Best special effects in classic movies?

I’ve just re-watched it several times. Possible.

I’m still impressed by the effects in the original The Day the Earth Stood Still. They still hold up remarkably well. Many are very simple effects – make things glow so bright that you can easily hide the substitution of “melted” guns for the original ones – but are still sophisticated-looking all these years later precisely because they were so simple. The “invisible” grooves of the ramp of Klaatu’s ship were apparently done by filming in reverse, so that there were no visible seams before the scene started. My favorite is Gort’s “laser visor”. That visor slowly being raised, and the view of the light inside still looks good, even after all these years.

Gort's suit was supposed made of thick leather painted to look like metal (I'm told they did the same for the Tin Man's suit in *The Wizard of Oz*), and they used different suits from scenes showing Gort's front and his back, so the seams wouldn't show. One nifty thing was that the leather suit let his knees flex without obvious hinges, as if the metal itself were bending, which is pretty neat in 1951. I still think that the 1951 Gort still looks infinitely more believable than the CGI model one in the 2008 remake.

I really wish they’d go back and clean that movie up.
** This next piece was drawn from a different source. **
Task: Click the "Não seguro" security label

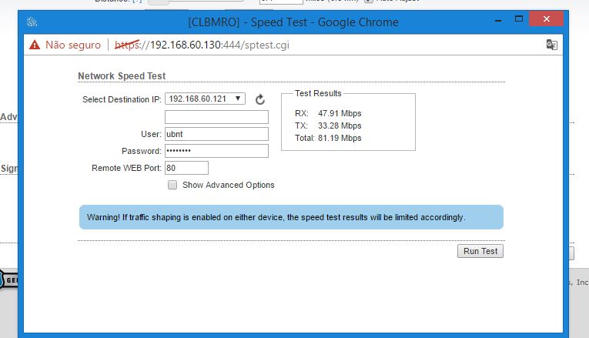Action: point(72,45)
For the first battle when the ships come out of the crater, the ‘shots’ bouncing off the clear shields look terrible, and you can clearly see the wires holding the ships up. The obvious stock footage is also horribly cut in. It needs an updated special edition.

It’s a cheesy premise, but I really liked the special effects in The Monolith Monsters. Water is really hard to model in miniature, and you see a lot of bad model shots in movies. They must have built a huge set when they filmed their dam break, and it looks better than stuff even out of the 80s.
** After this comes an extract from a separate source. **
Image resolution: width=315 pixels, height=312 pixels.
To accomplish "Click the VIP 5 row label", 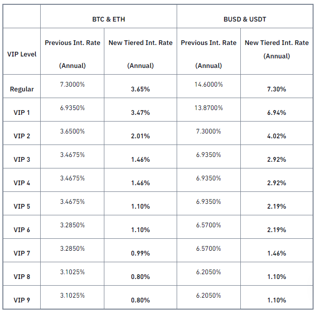I will (22, 206).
I agree with you … in that You Tube clip, Reeve does NOT look like a rear projection. But I guarantee you that if you were sitting next to me on the couch all those years ago, and you saw Reeve and the buildings across the street all of a sudden go grainy and desaturated while Kidder, the low wall, and all the planters remained unchanged in appearance, you’d have said, “Holy crap! He was a rear projection!”

I’m not going to argue with you, dude. You can believe whatever you choose to believe. I know what I saw.

That does make sense. Versions shown on TV, I’ve noticed, must be later generation duplicates, because the flaws start to show in the effects work. It particularly bothered me that the first couple of Star Wars films shown on the cable channels used to have clearly-defined rectangular regions around the starships, which had to be some artifact from the matte work. Since then they’ve switched to better copies, or they were fixed up, because I don’t se it anymore. I never saw that effect when I saw the films in the cinema, or on home video. Nowadays they almost certainly do the effects shot with digital effects, so it’s not an issue. But the TV version used to bring out the worst in the effects. I can easily believe that the shown-on-TVB version of Superman did this, too.

And, in case you missed it, I acknowledged that it probably was rear projection above in the thread at post #61.

Is that the first spit take in cinematic history?

My favourite Harryhausen is in Mighty Joe Young, where he filmed at a frame rate closer to that of the live action scenes. Elsewhere he tends to be jerky.